» Objetivo 1
Reescreva as linhas do conjunto de dados abaixo, com as solicitações, começando na linha que contém "The image size" e indo até a última linha do conjunto, inclusive, e desloque em 89 cada número das coordenadas nas respostas. Deixe as imagens fora da resposta.

» Texto extraído
Mas nada disso configura uma Política Integrada de Primeira Infância. No limite, uma Política Integrada de Primeira Infância deveria ter como ambição o que o Prêmio Nobel Heckman chama de “assegurar condições básicas de desenvolvimento para todas as crianças, independentemente das condições impostas pela loteria de seu nascimento” – ou seja, da condição socioeconômica dos pais. No Brasil, teríamos que acrescentar “protegendo-as dos ambientes de violência doméstica e externa”, que ameaçam as bases de um desenvolvimento saudável. Uma segunda característica das boas práticas indica que políticas eficazes de Primeira Infância devem ter o foco na família – e não (apenas) na criança -, oferecendo opções adequadas às circunstâncias de cada um, em contraposição a soluções uniformes.
De modo particular, o modelo sugerido para o atendimento em creches, no país, está se mostrando caro, inócuo e inviável. De um lado, permanece na legislação federal e nos códigos municipais de postura o espírito das ordenações filipinas, estabelecendo regras inviáveis de serem cumpridas. Por outro lado, a BNCC – Base Nacional Curricular Comum – ignora os avanços científicos na área e pode se constituir num entrave ao avanço do setor nos próximos anos. E não existe espaço e incentivos para propostas de formação adequada para educadores infantis ou para pais (o nome da moda é “parentalidade”).
Resta, portanto, a pergunta aos candidatos: dado o que sabemos sobre o potencial da Primeira Infância e a importância de políticas adequadas de Primeira Infância para a formação do estoque de capital humano de um país, e dadas as inadequações dos modelos de atendimento existentes, quais são as suas propostas?

» Objetivo 2
Segundo o texto sobre a Primeira Infância, como está se mostrando o modelo sugerido para o atendimento em creches no país?

Entradas de um conjunto de dados:
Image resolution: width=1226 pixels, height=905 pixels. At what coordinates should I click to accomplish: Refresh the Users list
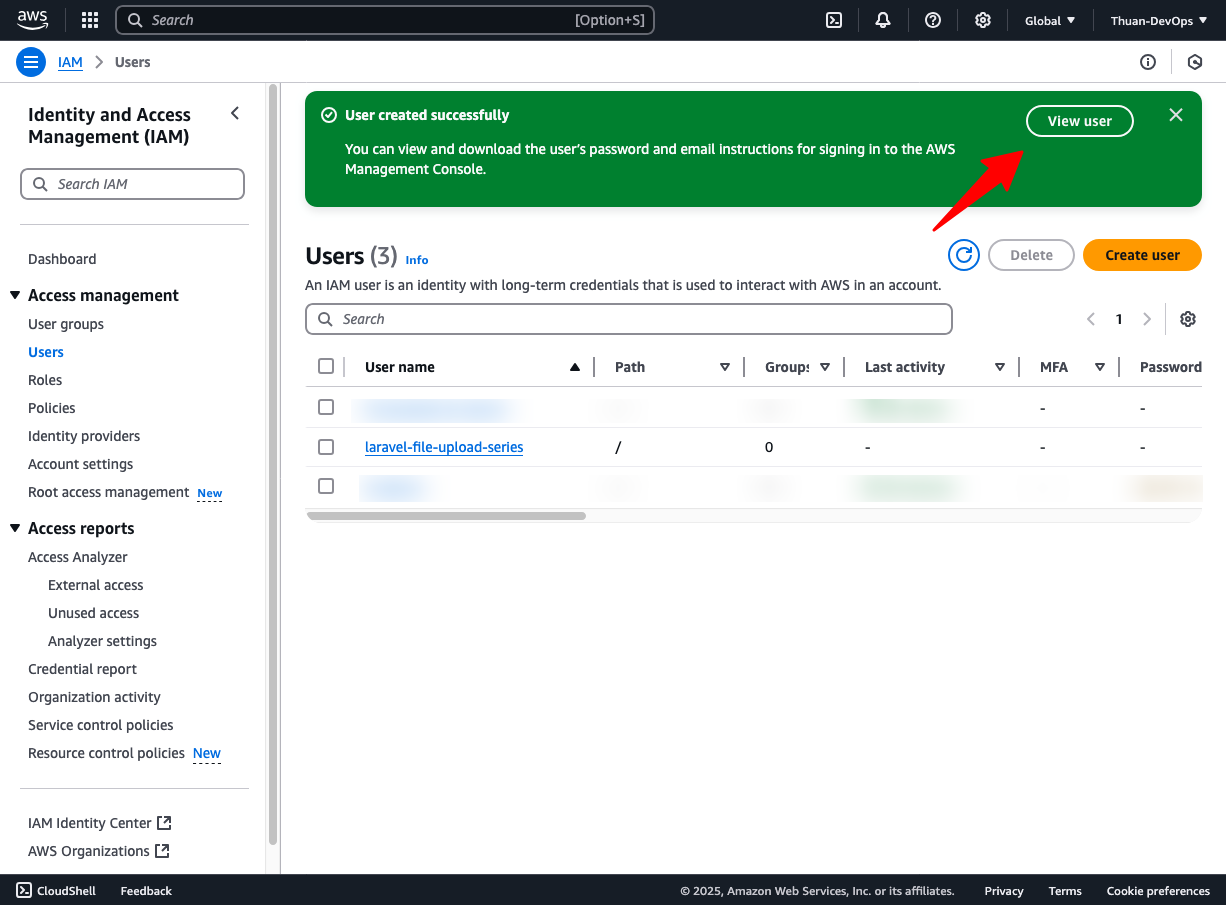click(x=964, y=255)
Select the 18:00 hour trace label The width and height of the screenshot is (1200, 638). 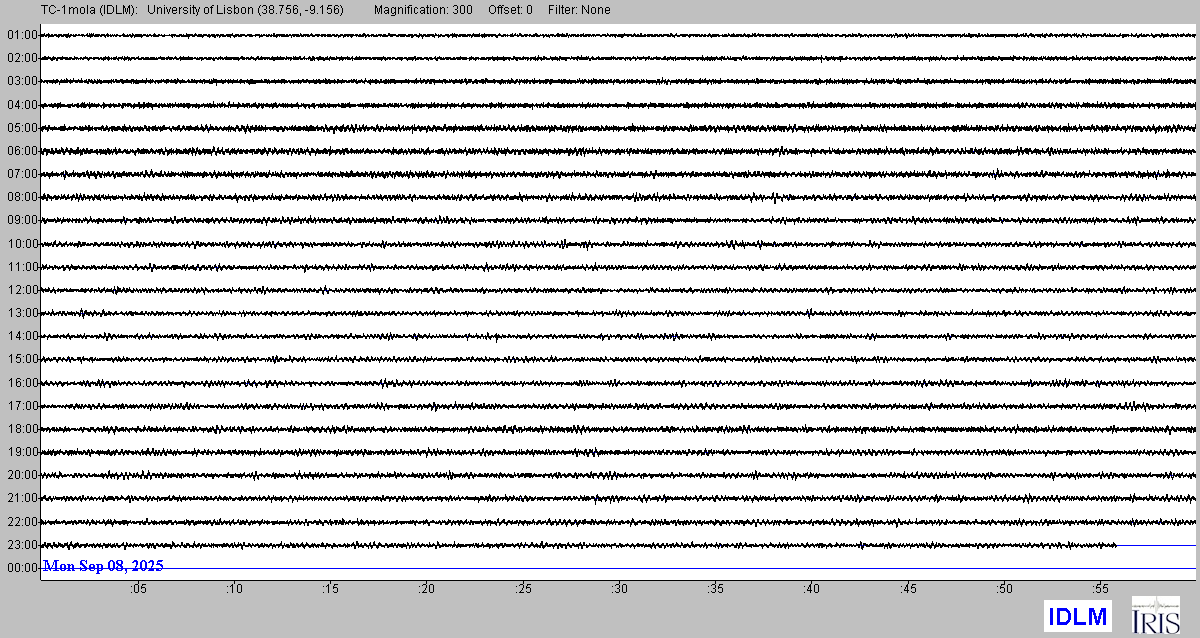tap(22, 429)
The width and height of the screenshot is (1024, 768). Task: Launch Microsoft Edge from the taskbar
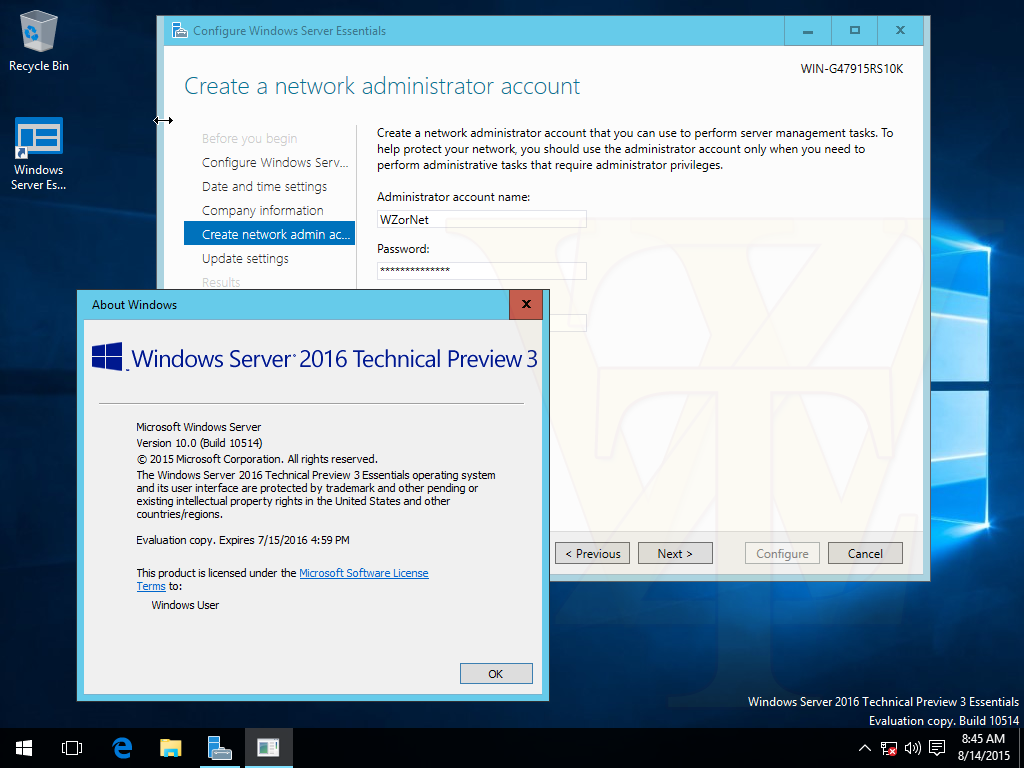coord(122,747)
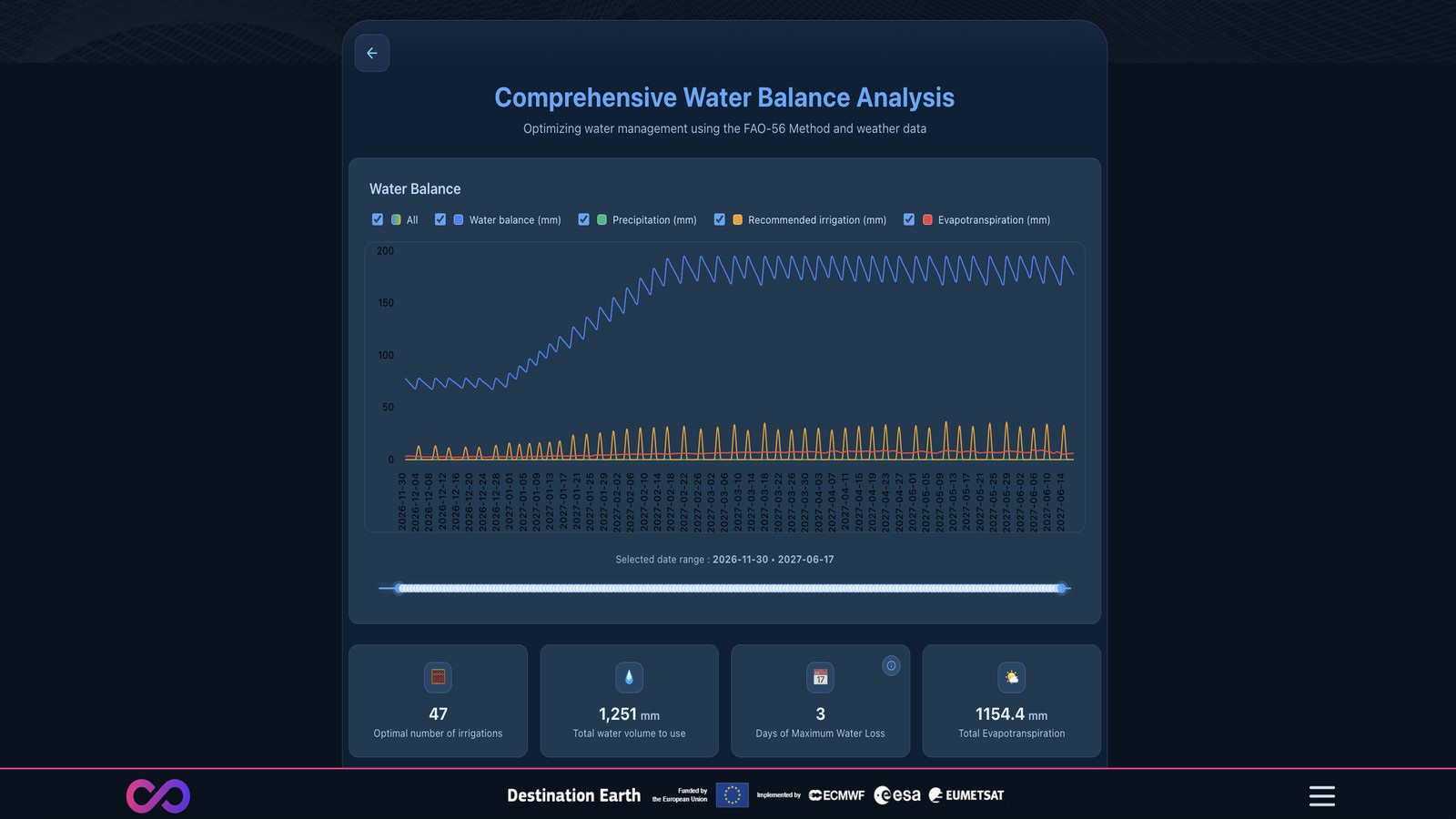Click the esa logo in the footer
Viewport: 1456px width, 819px height.
pyautogui.click(x=896, y=794)
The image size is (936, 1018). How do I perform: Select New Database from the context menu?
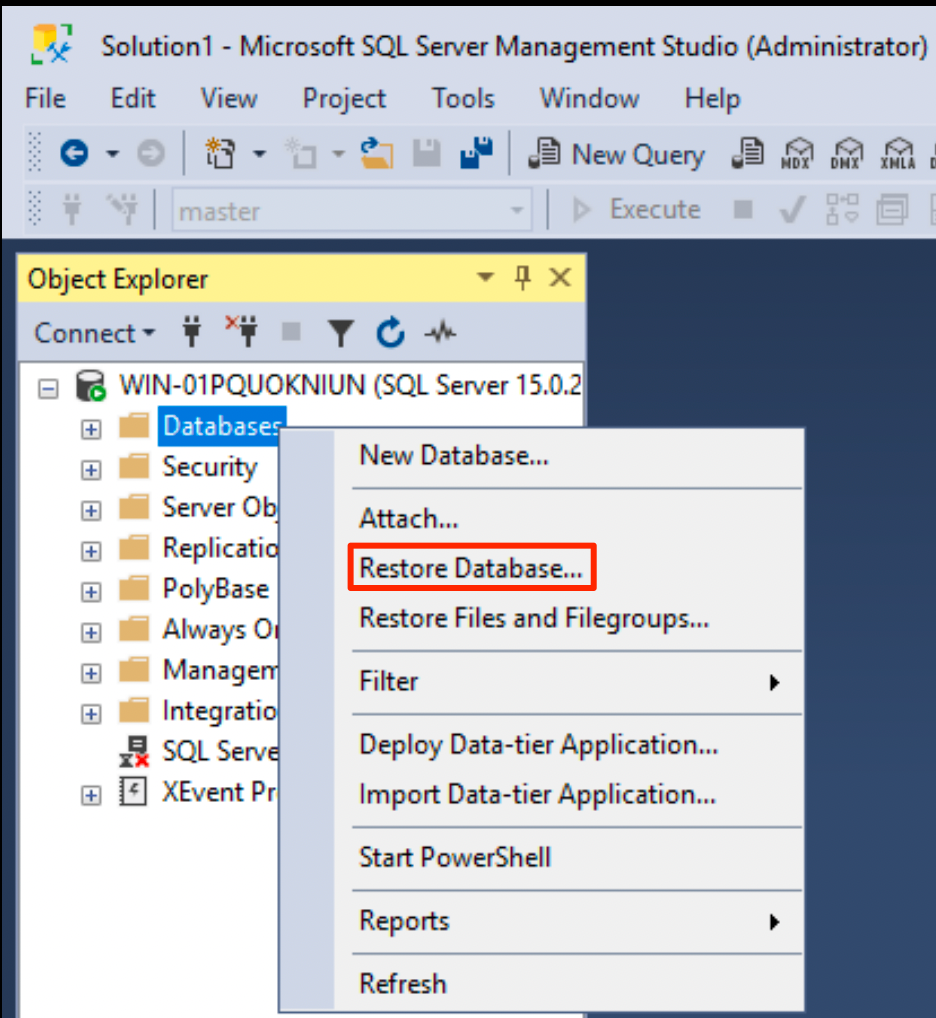pos(453,455)
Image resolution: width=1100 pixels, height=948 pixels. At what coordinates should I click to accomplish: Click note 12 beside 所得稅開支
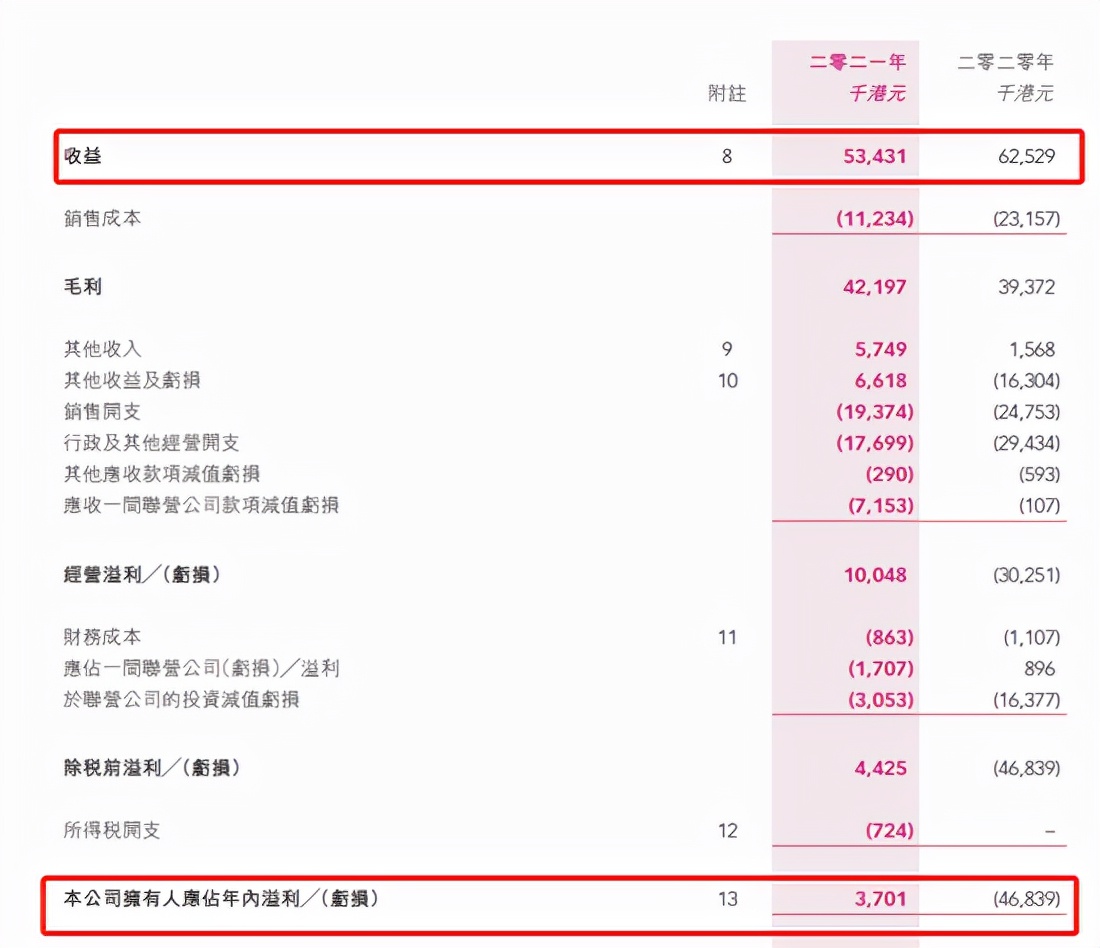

» Resposta correta 1
The image size is (936, 1018). How do I perform: Select New Database from the context menu?
pos(542,544)
Image resolution: width=1100 pixels, height=948 pixels. At what coordinates should I click to accomplish: Click note 12 beside 所得稅開支

» Resposta correta 2
Caro, inócuo e inviável.